(丙戌)慧遠法師住廬山
慧遠。鴈門賈氏子。少好學。博綜六經。尤善莊老。宿儒先進。莫不服其深致。年二十一。與弟慧持。造道安法席。聞出世法。而悅之嘆曰。儒道九流。特糠粃耳。遂出家。時門徒數千。遠居第一座。安甞謂眾曰。使道流東國者。其在遠乎。及關中擾亂。安散其徒。各隨所往。靡不諄諄規誨。獨遠不聞一言。因恠問之。安曰。若汝者吾尚何言哉。遂自荊州。將之羅浮。抵潯陽。見廬山愛之。乃立精舍。以去水猶遠。舉杖扣地曰。若此可居。

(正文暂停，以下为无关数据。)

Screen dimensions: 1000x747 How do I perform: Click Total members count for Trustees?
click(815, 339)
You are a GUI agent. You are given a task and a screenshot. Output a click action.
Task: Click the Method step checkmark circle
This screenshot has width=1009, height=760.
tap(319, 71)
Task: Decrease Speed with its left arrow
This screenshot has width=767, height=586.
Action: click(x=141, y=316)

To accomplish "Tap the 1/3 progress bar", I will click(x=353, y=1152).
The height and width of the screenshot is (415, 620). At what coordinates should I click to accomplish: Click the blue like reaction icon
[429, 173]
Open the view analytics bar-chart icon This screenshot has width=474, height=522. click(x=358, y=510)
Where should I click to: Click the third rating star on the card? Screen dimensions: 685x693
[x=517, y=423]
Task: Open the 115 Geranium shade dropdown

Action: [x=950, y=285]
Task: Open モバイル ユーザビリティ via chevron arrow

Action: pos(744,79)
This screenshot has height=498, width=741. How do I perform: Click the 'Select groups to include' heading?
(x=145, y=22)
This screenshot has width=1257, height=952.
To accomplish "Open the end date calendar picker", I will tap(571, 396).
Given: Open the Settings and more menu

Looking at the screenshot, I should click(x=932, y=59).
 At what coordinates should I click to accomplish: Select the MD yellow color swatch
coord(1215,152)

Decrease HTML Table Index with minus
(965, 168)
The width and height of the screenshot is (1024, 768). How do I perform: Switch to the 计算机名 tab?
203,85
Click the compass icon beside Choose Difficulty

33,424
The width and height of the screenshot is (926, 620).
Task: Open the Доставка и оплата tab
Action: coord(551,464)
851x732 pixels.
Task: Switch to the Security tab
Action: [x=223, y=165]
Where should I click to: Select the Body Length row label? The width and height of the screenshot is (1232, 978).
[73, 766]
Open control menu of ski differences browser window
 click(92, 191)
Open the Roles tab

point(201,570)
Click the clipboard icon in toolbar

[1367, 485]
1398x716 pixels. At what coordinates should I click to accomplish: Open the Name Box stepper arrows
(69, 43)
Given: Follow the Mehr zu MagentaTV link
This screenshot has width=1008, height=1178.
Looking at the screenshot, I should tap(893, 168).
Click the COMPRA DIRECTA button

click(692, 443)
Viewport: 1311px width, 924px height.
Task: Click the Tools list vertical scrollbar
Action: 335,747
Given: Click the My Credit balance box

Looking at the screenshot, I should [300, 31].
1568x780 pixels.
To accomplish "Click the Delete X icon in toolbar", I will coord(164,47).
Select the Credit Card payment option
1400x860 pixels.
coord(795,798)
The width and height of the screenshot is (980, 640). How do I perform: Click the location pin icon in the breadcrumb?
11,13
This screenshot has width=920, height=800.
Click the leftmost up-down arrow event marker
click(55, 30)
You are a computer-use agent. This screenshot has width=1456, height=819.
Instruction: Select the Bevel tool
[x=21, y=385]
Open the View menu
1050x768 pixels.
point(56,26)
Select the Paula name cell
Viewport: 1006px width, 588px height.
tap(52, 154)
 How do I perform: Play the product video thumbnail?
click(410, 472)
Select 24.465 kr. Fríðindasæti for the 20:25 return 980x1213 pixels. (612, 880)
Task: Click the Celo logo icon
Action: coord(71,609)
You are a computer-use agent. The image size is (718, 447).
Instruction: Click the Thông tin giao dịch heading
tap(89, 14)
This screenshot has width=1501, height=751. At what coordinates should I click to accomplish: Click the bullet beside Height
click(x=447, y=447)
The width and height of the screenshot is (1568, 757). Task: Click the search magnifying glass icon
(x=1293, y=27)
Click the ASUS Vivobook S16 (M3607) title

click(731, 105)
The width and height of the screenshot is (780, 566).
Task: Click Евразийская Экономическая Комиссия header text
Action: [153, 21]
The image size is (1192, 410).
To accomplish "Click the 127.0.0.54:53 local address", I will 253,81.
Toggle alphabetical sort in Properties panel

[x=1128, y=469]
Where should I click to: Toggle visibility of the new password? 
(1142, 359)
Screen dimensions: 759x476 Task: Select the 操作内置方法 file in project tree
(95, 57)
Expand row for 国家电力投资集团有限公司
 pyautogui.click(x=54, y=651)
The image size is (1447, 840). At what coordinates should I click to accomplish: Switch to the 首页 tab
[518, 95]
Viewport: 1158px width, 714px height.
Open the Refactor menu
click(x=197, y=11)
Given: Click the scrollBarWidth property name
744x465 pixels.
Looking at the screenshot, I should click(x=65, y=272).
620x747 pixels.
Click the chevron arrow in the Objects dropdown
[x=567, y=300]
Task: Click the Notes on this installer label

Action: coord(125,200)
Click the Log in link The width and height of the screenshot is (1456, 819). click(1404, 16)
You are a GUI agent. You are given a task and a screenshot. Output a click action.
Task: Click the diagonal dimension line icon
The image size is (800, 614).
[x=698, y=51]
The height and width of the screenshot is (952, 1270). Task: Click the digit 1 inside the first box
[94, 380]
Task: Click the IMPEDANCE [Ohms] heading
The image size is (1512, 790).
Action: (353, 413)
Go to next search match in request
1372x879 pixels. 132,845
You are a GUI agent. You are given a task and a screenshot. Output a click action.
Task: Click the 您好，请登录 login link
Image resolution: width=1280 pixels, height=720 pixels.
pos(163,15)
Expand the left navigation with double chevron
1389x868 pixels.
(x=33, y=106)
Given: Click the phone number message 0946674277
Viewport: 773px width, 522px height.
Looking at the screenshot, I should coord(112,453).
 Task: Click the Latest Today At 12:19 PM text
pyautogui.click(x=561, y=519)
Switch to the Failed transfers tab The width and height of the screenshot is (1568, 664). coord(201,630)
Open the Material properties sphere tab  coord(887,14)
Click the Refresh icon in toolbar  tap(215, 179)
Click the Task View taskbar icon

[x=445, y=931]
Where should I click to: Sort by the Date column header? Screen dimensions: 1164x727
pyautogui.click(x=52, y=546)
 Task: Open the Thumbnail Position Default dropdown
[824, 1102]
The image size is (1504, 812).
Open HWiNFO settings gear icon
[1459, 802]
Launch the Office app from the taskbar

當使朽壤抽泉。言畢。清流湧出。學侶漸眾。遠慮居隘。非弘道之所。其夜山神忽見夢曰。此山足可棲神。願母他往。一夕天大雷雨。詰旦林麓廣闢。素沙布地。楩柟文梓。充布地上。刺史大相感動。乃為建剎。丙戌畢功。名其殿曰神運。號曰東林。先是陶侃刺廣州。漁人見海中有神光。網之得金像文殊。後商人於海東。獲一圓光。持以就像。若彌縫然。侃以送武昌寒溪寺。及侃移督江州。迎像將還。至舟而溺。及寺成。遠至江上。虔禱。像忽浮出。
遂迎至神運殿。造重閣以奉之。
(戊子)二十六祖不如蜜多傳法般若多羅
不如蜜多。姓剎帝利。南印度王之次子。既得法於婆舍斯多。後行化至東印度。彼王名堅固。奉外道師長爪梵志。暨蜜多將至。王與梵志。同覩白氣貫於上下。王曰。斯何瑞也。梵志曰。此魔來之兆耳。何瑞之有。即鳩徒眾。議曰。不如蜜多將入都城。誰能挫之。弟子曰。我等各有呪術。可以動天地入水火。何患哉。蜜多至。見宮墻有黑氣。乃曰。小難耳。直詣王所。王曰。師來何為。曰將度眾生。王曰。以何法度。曰各以其類度之。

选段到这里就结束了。